◆ **Task to carry out**:
Find every line below where the string "Save" shows up, and copy those lines.

==============================

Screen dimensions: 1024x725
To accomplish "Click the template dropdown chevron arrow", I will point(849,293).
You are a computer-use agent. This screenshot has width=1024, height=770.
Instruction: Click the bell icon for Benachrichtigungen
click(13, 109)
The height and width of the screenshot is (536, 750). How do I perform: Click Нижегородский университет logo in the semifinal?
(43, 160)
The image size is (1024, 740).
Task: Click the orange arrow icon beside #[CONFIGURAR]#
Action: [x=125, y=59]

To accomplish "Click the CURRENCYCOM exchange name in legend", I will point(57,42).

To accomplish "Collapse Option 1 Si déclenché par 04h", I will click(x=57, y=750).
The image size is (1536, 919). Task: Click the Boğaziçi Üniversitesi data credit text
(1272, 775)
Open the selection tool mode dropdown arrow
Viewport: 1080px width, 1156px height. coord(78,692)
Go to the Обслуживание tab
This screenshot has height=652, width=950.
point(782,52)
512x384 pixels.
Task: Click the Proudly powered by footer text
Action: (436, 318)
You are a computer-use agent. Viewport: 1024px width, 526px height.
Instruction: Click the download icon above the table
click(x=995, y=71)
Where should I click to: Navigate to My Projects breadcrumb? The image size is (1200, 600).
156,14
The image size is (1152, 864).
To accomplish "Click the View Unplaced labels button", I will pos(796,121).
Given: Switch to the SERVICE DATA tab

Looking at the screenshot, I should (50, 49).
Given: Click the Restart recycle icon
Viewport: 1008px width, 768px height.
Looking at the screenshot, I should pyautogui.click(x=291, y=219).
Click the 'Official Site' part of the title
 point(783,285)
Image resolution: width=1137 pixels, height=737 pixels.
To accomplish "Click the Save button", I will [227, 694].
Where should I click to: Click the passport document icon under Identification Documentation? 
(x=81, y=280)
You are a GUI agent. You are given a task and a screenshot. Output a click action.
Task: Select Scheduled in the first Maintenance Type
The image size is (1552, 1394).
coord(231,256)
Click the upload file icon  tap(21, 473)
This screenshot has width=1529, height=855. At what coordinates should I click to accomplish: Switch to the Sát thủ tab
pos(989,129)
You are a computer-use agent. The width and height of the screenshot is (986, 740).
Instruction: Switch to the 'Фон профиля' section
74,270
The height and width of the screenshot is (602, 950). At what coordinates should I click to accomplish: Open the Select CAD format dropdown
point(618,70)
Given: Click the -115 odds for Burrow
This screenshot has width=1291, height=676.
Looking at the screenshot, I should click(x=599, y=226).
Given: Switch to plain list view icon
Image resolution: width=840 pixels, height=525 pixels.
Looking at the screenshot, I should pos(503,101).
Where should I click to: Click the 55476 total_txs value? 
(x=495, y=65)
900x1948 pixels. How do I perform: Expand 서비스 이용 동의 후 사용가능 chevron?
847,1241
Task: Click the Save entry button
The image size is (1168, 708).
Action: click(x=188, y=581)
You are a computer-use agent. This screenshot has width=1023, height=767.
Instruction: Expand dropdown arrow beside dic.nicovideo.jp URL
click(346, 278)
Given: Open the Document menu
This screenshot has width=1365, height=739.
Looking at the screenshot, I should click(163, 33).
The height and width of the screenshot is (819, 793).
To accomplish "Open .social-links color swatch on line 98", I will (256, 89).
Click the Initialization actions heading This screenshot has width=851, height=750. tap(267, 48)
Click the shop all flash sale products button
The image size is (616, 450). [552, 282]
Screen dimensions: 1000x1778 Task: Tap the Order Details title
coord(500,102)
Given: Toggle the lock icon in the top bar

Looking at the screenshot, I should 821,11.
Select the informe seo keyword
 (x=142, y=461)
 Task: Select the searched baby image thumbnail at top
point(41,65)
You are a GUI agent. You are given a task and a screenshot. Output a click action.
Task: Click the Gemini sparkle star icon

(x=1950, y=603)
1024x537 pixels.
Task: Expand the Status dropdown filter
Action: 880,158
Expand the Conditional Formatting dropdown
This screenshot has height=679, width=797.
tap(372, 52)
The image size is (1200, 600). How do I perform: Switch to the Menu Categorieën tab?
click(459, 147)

==============================

◆ **Expected answer**:
To accomplish "Click the Save button", I will [227, 694].
Task: Click the Save entry button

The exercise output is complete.